А совсем недавно, в очередной раз оказавшись в Москве в командировке и имея в запасе часа два времени до важной деловой встречи, Евгений Петрович надумал забежать в букинистический магазин на Покровке, 50.
Так как времени было в обрез, решил поймать такси или любой автомобиль. Поймал, сел и… попал в жуткую пробку. В конце ноября погода в Москве стояла мерзопакостная. Всё время шёл надоедливый мелкий «то ли дождь, то ли снег» и, несмотря на положительную температуру воздуха, было довольно зябко. Правда, в машине оказалось тепло, водитель – в меру любезным и разговорчивым, но вокруг витала какая-то раздражённость, видимо, от того, что приходилось так долго ждать очередной подвижки транспортного потока.
Последние метров 500, оставшиеся до места назначения, Евгений Петрович преодолел пешком. Таким образом, затратил только на поездку почти весь отведённый на визит лимит времени.

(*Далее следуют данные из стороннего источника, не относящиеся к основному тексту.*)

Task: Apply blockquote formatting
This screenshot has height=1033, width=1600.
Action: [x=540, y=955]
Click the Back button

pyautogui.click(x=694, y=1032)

Поздоровавшись с сотрудниками магазина, он попросил побыстрее его обслужить.
Просмотрев заранее отобранные материалы (об этом они договорились по телефону) и выбрав несколько книг и открыток для музея университета, попрощался и поспешил к выходу, но его остановил вышедший из «запаски» знакомый сотрудник магазина и, протягивая конверт, предложил:
– Посмотрите вот это!
Он принял конверт из плотной, но уже выцветшей от времени, когда-то синей бумаги, он, с трудом разбирая почерк, прочитал:
«Завещание В. К. Арсеньева.
Передано А. И. Мельчину в 1944 г.
Последним проводником Арсеньева во Владивостоке».
Бережно открыв конверт, он вынул из него листок желтоватой бумаги, размером в полстранички нестандартного листа, на котором твёрдым, с хорошей каллиграфией почерком с соблюдением всех правил дореволюционной орфографии было начертано:
Просьба!
Убедительно и горячо прошу похоронить меня не на кладбище, в лесу и сделать следующую надмогильную надпись: «Я шёл по стопам исследователей в Приамурском крае. Они ведь давно уже находятся по ту сторону смерти. Пришёл и мой черёд. Путник! Остановись, присядь здесь и отдохни. Не бойся меня. Я также уставал, как и ты. Теперь для меня наступил вечный абсолютный покой».
В. Арсеньев
Евгений Петрович с удивлением посмотрел на продавца:
– Откуда это у вас?
Тот неопределённо пожал плечами, улыбнулся и развёл руками, посчитав, видимо, что это и есть ответ на вопрос.
Естественно, Евгений Петрович приобрёл этот раритет, но все дни до окончания командировки и всё время перелёта из Москвы до Владивостока одна мысль не давала покоя: «А есть ли подобный документ в музее имени В. К. Арсеньева во Владивостоке?»
Дело в том, что в 1930 году прах В. К. Арсеньева был захоронен на крепостном военном кладбище во Владивостоке на пустынном тогда полуострове Эгершельд.
В 1935 году это кладбище закрыли, а в 1954 году произошло перезахоронение праха В. К. Арсеньева. Сейчас он покоится в мемориальной части Морского кладбища недалеко от памятника, установленного на могиле моряков легендарного крейсера «Варяг».
Очевидцы рассказывали, что во время перезахоронения из гроба В. К. Арсеньева вылетела белоснежная бабочка и устремилась в поднебесье. Верующие перекрестились: наконец-то душа В. К. Арсеньева обрела покой.
На следующий день после прилёта, Евгений Петрович позвонил сотрудникам музея, нескольким знакомым краеведам и рассказал о завещании. Кто-то выразил сомнение в подлинности документа, кто-то восхитился находкой.
А он просмотрел несколько документальных книг о В. К. Арсеньеве и попытался сравнить почерк и подпись на завещании с факсимильными иллюстрациями в этих книгах. Конечно, он не почерковед, но, на его взгляд, в начертании букв и в подписи было немалое сходство.
Для полной уверенности он поставил перед собой задачу направить документ на экспертизу, и узнать, кто такой А. И. Мельчин.
Предварительная экспертиза подтвердила подлинность документа. А о судьбе Анатолия Ивановича Мельчина удалось узнать из ответа на запрос в Московский военно-исторический архив.